Jim Arline: City strikeout king made batters shake

           

When the ball buzzed past you, it was a blur. Speed guns timed his fastball in the minor leagues at 96 mph. But it wasn’t just the speed of the pitch that worried you. When his potent left arm unleashed a pitch, neither he, you, the catcher nor the umpire had any idea where it would end up.

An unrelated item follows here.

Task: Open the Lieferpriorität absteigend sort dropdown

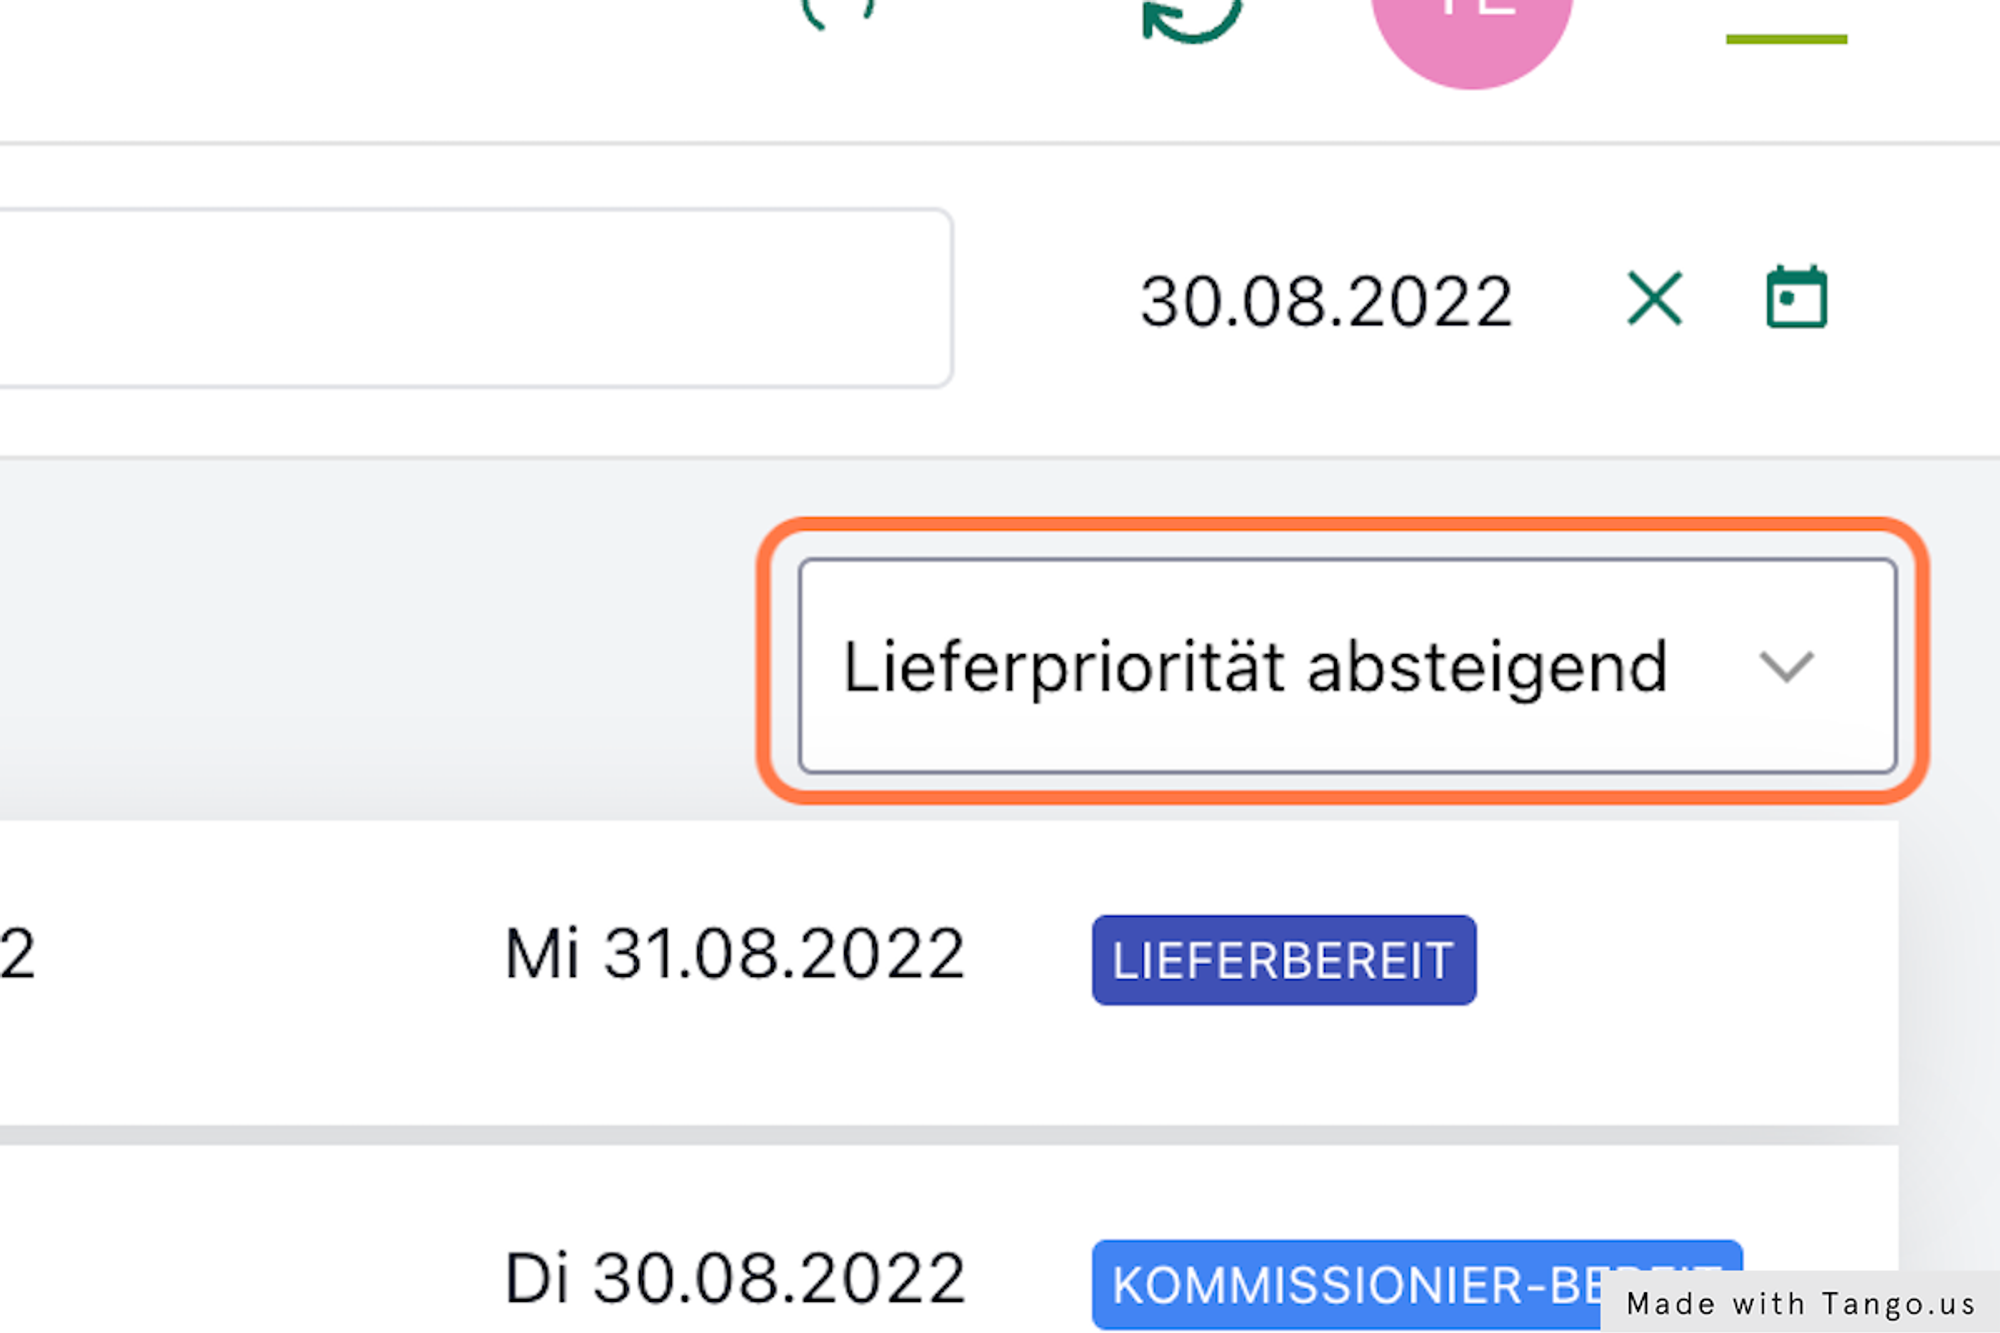Action: click(x=1255, y=667)
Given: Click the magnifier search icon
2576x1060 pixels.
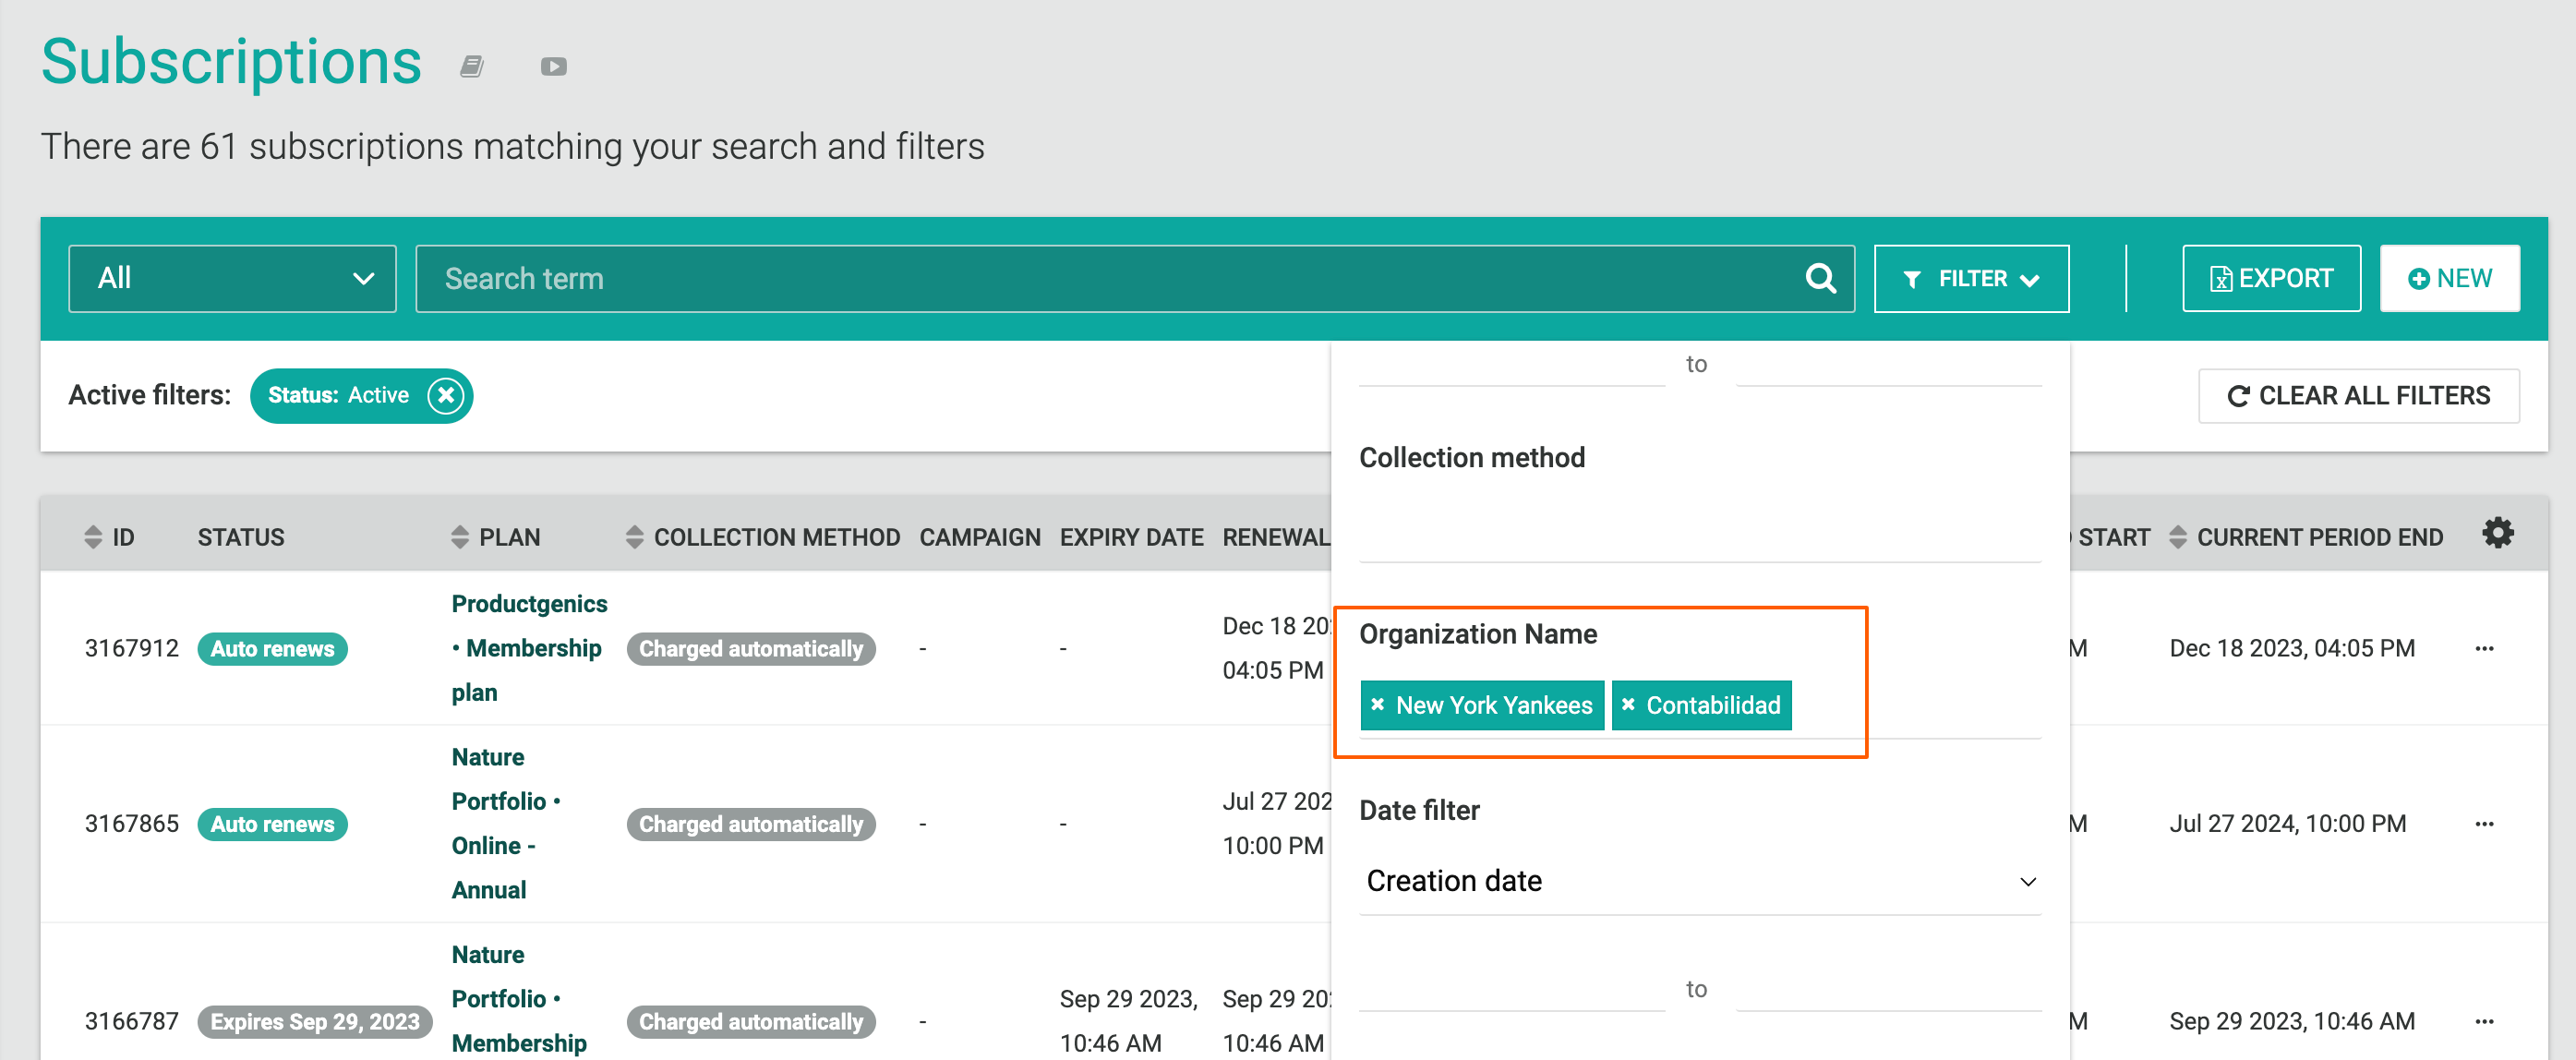Looking at the screenshot, I should (1820, 278).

In the days before helmet flaps, the proverbial in one ear and out the other was a very real possibility.
If you hit against him at night, you didn’t have a chance. You could hear a buzz, see the glow off the heat shield and then hope the pop you heard was from the mitt, not your head being squashed like a melon. Then you walked back to the dugout.
In 1972, he made Sports Illustrated’s Faces in the Crowd: “Jim Arline, a sophomore lefthander for the Wilby High baseball team in Waterbury, Conn., struck out 42 in back-to-back games, winning the first 8-1 and losing the second 6-4 in 11 innings. His 21 strikeouts in the first game set a Naugatuck Valley League record.”
Arline also played for the legendary Waterbury Laurels of the Nutmeg League and for Pearl St in the old Twi-Met league. The 21-strikeout, 8-1 game was against my high school team, Kennedy. Chances are, I struck out that day. I can’t recall. If it matters to you, I walked, stole second and scored the only Kennedy run on a Richie Salinaro single. We had only two hits.
Later that week, May 13, I was one of the many fans who crammed into Municipal Stadium to watch Arline pitch against the streaking Naugatuck High baseball team.
Wilby should have won that night. Naugy trailed, 4-2, with two outs in the ninth inning. An error prolonged the game and, eventually, the streak. Arline fanned 21, but he also walked 13. Naugatuck won, 6-4, in 11 innings and increased its winning streak to 54. It became a national sports story, but around here Arline was the bigger news. In that one week, he pitched nine innings against Kennedy and fanned 21, came back on two days’ rest and pitched an inning of relief against Kennedy again — we won, 7-5, but he struck out the three batters he faced — and then tossed 11 innings one day later.
The totals: 21 innings, 45 strikeouts.
No one who saw it, and I saw or played in every inning of it, will ever forget it.
Arline was an All-City, All-NVL and All-State player in baseball and football, and in every way imaginable deserves recognition as Sportsman of the Year from the Waterbury Sportsmen’s Club.
Arline is 55 now. For 13 years, he has lived in Virginia. He will return for the dinner, but he is not well. Arline has prostate cancer and is in the midst of chemotherapy and radiation treatments.
“This is an honor, and I appreciate it,” Arline said in a recent phone call. “Words cannot express how I feel. Hopefully, I will be there.”